:: Material provided
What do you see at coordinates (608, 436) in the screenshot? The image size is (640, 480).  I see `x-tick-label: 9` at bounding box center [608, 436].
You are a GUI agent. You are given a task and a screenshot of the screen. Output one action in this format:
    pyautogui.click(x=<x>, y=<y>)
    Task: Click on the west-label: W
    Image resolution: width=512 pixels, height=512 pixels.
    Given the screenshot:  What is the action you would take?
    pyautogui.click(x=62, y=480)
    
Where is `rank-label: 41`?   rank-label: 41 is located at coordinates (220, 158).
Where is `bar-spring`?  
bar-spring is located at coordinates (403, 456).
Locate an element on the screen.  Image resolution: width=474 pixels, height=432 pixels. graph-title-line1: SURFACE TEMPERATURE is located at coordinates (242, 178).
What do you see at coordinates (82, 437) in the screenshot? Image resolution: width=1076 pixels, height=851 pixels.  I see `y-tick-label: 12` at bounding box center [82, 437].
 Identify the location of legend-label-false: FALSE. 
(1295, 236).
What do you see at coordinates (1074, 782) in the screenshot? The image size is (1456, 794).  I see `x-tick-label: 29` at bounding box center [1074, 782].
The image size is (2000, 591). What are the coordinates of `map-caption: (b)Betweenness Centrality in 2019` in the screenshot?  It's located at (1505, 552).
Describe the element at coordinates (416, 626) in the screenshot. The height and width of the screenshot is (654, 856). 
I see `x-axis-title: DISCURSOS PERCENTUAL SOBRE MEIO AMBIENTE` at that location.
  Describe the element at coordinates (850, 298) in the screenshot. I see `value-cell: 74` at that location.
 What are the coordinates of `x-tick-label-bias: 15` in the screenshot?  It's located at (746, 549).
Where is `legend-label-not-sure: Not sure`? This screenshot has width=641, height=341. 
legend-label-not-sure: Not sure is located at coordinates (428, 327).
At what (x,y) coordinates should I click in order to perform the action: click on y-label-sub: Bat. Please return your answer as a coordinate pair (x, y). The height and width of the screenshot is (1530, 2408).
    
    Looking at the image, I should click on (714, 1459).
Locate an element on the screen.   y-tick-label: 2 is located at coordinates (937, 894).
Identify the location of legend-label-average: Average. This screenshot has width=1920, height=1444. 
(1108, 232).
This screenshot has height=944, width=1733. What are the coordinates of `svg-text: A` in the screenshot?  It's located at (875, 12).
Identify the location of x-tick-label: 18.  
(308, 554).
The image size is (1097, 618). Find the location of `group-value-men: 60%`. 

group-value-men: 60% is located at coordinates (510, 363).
::::
Copy the listing above word for word, beginning with the line that contains "Describe the element at coordinates (416, 626)" and ending with the line that contains "Looking at the", including both of those lines.

Task result ->
Describe the element at coordinates (416, 626) in the screenshot. The height and width of the screenshot is (654, 856). 
I see `x-axis-title: DISCURSOS PERCENTUAL SOBRE MEIO AMBIENTE` at that location.
  Describe the element at coordinates (850, 298) in the screenshot. I see `value-cell: 74` at that location.
 What are the coordinates of `x-tick-label-bias: 15` in the screenshot?  It's located at (746, 549).
Where is `legend-label-not-sure: Not sure`? This screenshot has width=641, height=341. 
legend-label-not-sure: Not sure is located at coordinates (428, 327).
At what (x,y) coordinates should I click in order to perform the action: click on y-label-sub: Bat. Please return your answer as a coordinate pair (x, y). The height and width of the screenshot is (1530, 2408).
    
    Looking at the image, I should click on (714, 1459).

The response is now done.